Sexual Justice and the Future of Sexual Rights: A Call to Action
Date de publication
2026
Type de projet
Recherche et publications
Auteur.rice.s
Alain Giamia, Esther Coronab, Lisa Welshc, Ricardo Hernandez Forcadad, Zahra Starduste, Md. Sharful
Islam Khanf, Magaly Pirotteg, Richard G. Parkerh, Shereen El Fekii, Amaranta Gomez Regaladojk, Denise
Medicol, Agata Loewe Kurillamn, Luis Perelmanb, Renée de Klerko, Erick Janssenp, Pedro Nobreq and Elna Rudolpho
This position paper introduces sexual justice as a transformative framework for addressing
the systemic inequalities and inequities that shape global and local experiences of sexuality,
health, and rights.

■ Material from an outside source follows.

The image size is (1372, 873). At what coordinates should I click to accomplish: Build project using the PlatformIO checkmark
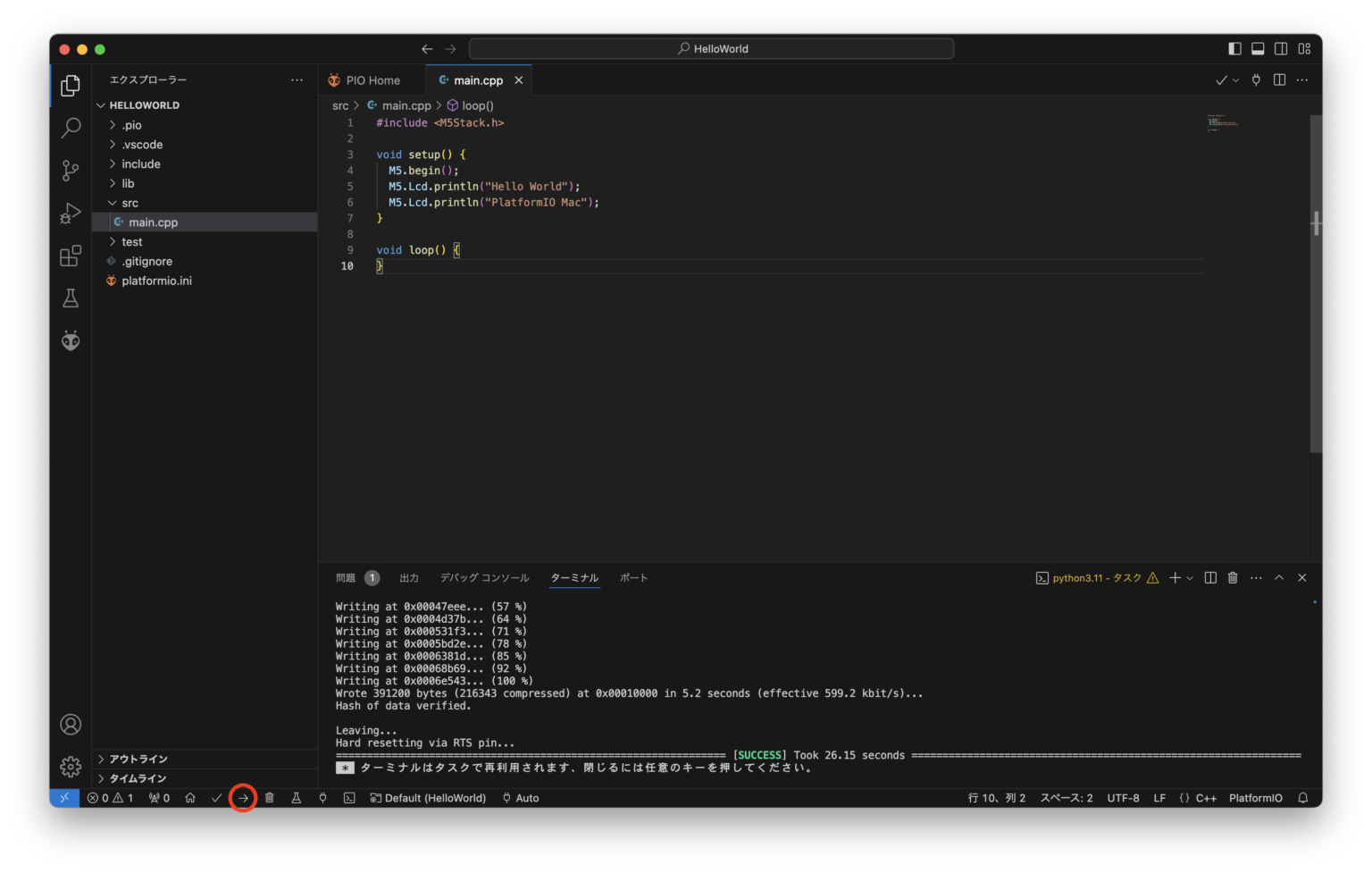(215, 798)
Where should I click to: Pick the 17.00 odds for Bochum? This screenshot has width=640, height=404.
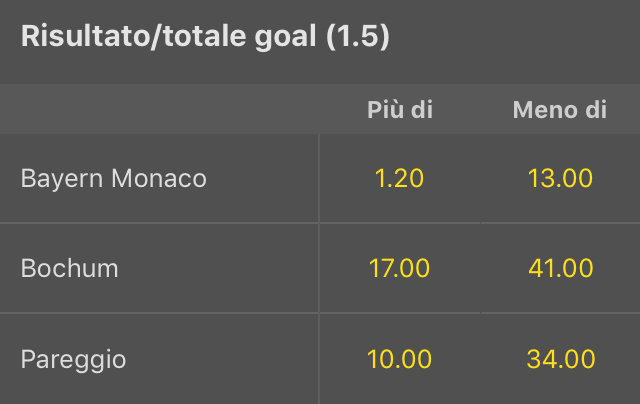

While international frameworks have recognized sexual and reproductive
rights as fundamental human rights, they remain unevenly realized, particularly for those
who live at the intersections of socio-economic injustice, structural violence, and oppression,
moralistic control, colonial legacies, and authoritarian retrenchments. Sexual justice challenges
us to move beyond necessary individual and collective protections toward structural
transformation. It reframes our understanding of what it means to live with dignity, autonomy,
full citizenship, and pleasure. In doing so, it interrogates the legal, political, medical,
economic, and cultural systems that determine whose lives are deemed legitimate, whose
desires are punished, and whose knowledge is erased. Grounded in the lived experience of
movements that have long resisted oppression and marginalization, drawing on theoretical
and historical perspectives, intersectional analysis, global solidarity and activist knowledge,
sexual justice offers a shared foundation for reflection and action, serving as both a political
compass and a call to build just, inclusive, and participatory systems across health, education,
law, civil society, and international cooperation. Sexual justice requires equity as a core
condition for access, not only to healthcare, information, and education, but also in the distribution
of power and resources. It insists on reparations and redress for past and ongoing
harms, and centers on those most affected in defining the path forward. This paper offers
strategic recommendations for governments, institutions, social movements and sexual
health professionals to operationalize sexual justice through legislative reform, institutional
accountability, resource redistribution, and participatory practice. Endorsed by The World
Association for Sexual Health (WAS), this framework builds upon the Porto Proclamation:
Advancing a Global Agenda for Sexual Health, Rights, and Justice (2026), the WAS
Declaration on Sexual Justice (2025), the WAS Declaration on Sexual Pleasure (2019), and
the WAS Declaration on Sexual Rights (2014).